++++ DATA TO USE

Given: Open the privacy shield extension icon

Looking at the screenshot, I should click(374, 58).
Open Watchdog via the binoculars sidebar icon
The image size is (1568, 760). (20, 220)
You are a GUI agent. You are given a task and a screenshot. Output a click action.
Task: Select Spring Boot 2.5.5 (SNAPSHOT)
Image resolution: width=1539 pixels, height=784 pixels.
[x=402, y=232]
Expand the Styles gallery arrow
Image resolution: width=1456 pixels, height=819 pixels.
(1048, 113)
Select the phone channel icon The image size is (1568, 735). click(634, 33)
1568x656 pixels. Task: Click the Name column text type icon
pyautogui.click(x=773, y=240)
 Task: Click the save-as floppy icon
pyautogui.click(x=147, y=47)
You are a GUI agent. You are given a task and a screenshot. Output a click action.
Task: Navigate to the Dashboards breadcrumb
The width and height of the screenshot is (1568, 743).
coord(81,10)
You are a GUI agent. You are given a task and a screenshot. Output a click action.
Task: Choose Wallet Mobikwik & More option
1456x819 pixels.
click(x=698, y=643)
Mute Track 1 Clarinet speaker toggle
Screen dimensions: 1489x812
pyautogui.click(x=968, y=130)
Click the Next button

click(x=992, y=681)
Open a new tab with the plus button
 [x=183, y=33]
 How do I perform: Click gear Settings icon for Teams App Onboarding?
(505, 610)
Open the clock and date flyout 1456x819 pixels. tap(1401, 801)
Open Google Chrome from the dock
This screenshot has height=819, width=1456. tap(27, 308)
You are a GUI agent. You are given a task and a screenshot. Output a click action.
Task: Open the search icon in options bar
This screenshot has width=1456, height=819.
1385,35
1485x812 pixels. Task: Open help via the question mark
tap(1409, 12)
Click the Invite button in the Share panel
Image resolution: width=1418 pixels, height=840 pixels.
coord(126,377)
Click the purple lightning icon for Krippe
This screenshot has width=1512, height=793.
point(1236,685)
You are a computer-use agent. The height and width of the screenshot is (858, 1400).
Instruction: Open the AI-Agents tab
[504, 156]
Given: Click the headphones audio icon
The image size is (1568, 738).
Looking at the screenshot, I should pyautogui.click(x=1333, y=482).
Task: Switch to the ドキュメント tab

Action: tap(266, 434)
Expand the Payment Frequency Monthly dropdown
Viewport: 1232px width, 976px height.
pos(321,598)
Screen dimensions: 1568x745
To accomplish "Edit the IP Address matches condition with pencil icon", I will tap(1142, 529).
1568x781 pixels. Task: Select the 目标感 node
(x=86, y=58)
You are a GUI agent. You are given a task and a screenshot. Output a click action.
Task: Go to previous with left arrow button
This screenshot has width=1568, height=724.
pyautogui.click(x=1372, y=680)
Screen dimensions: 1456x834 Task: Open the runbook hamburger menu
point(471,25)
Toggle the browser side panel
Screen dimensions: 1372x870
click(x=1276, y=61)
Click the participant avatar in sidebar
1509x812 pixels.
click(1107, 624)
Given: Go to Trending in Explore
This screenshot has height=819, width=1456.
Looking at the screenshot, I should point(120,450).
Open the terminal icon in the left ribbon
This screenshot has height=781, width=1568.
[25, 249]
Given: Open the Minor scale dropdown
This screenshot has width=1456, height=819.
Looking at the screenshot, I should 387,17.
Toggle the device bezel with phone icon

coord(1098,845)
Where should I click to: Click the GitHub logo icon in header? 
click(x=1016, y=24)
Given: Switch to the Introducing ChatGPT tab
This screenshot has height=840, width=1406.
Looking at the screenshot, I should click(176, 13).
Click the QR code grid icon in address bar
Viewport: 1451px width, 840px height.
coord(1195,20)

++++++++

YOUR GOAL:
Go through the records and count the lines that include the string "arrow"; state that number alone.

SOLUTION FOR THIS PROBLEM:
2